À travers un folklore inventé et des croyances entrecroisées, Beatrice Celli (1992, L’Aquila) crée une mythologie personnelle qui invite à imaginer des nouveaux mondes.

 

Dans la culture mystique et populaire, notamment celle de sa région, les Abruzzes en Italie, elle cherche un esprit d’indépendance pour exorciser les tensions du temps present. Ses sculptures, performances, texts et installations intègrent des matières humbles et brutes, des savoir-faire artisanales ou des histoires négligées.

 

La puissance magique de ses symboles se concrétisent avec un geste tantôt spontané et impulsif, tantôt soigneux et méticuleux. Ses pièces sont souvent imaginées en groupe, selon un ensemble scénographique, organique et immersif.

 

En stimulant une perspective anthropologique, ses objets révèlent un sens apotropaïque, presque magique, comme des objets de culte contemporains affranchis de tout dogmatisme religieux.

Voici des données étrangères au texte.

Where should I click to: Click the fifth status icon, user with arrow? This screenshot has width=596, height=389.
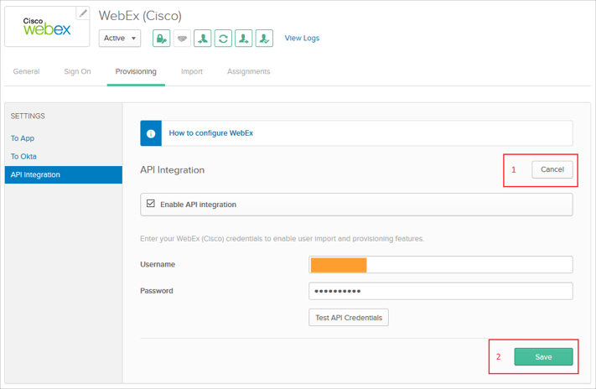point(243,39)
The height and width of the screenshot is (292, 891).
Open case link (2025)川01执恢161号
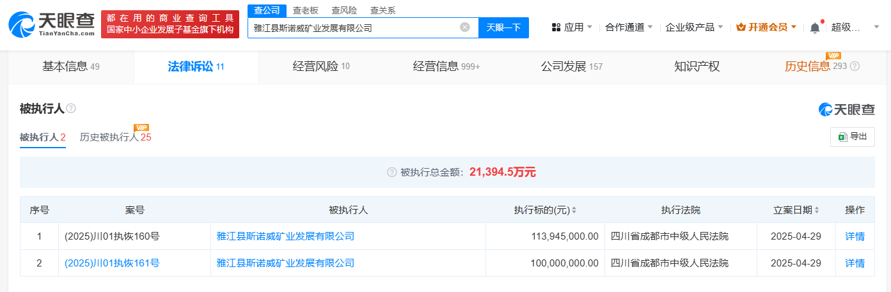[112, 263]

Beatrice Celli a étudié à l’Académie des Beaux-Arts d’Urbino (Italie), à Rome, et à la Villa Arson à Nice. En 2019, elle a participé à l’École Offshore, un programme d’arts post-universitaire à Shanghai. Son travail a été exposé entre autres à la galerie Kleine Humboldt de Berlin, à la Biennale de Venise, à l’Institut des arts visuels de Shanghai et à Sonnenstube de Lugano en Suisse.

 

Elle aime travailler dans des contextes hétérogènes : en 2017, elle a créé le projet « CalceViva », activé dans des contextes de revitalisation d’espaces publics dégradés, et en 2021 elle a présenté l'exposition personnelle «Pandæmonium» dans les vitrines municipales de Castelli (TE) Italie lors du confinement. Elle travaille entre Castelli (Teramo, IT) et Marseille (FR).

​Sélectionnée pour la residence à la Kaunas Artists’ House en Lituanie du 5 au 25 Juillet 2021, dans le cadre du programme « Kaunas – Capitale européenne de la culture 2022" de la résidence ACROSS#31 de "Thankyouforcoming".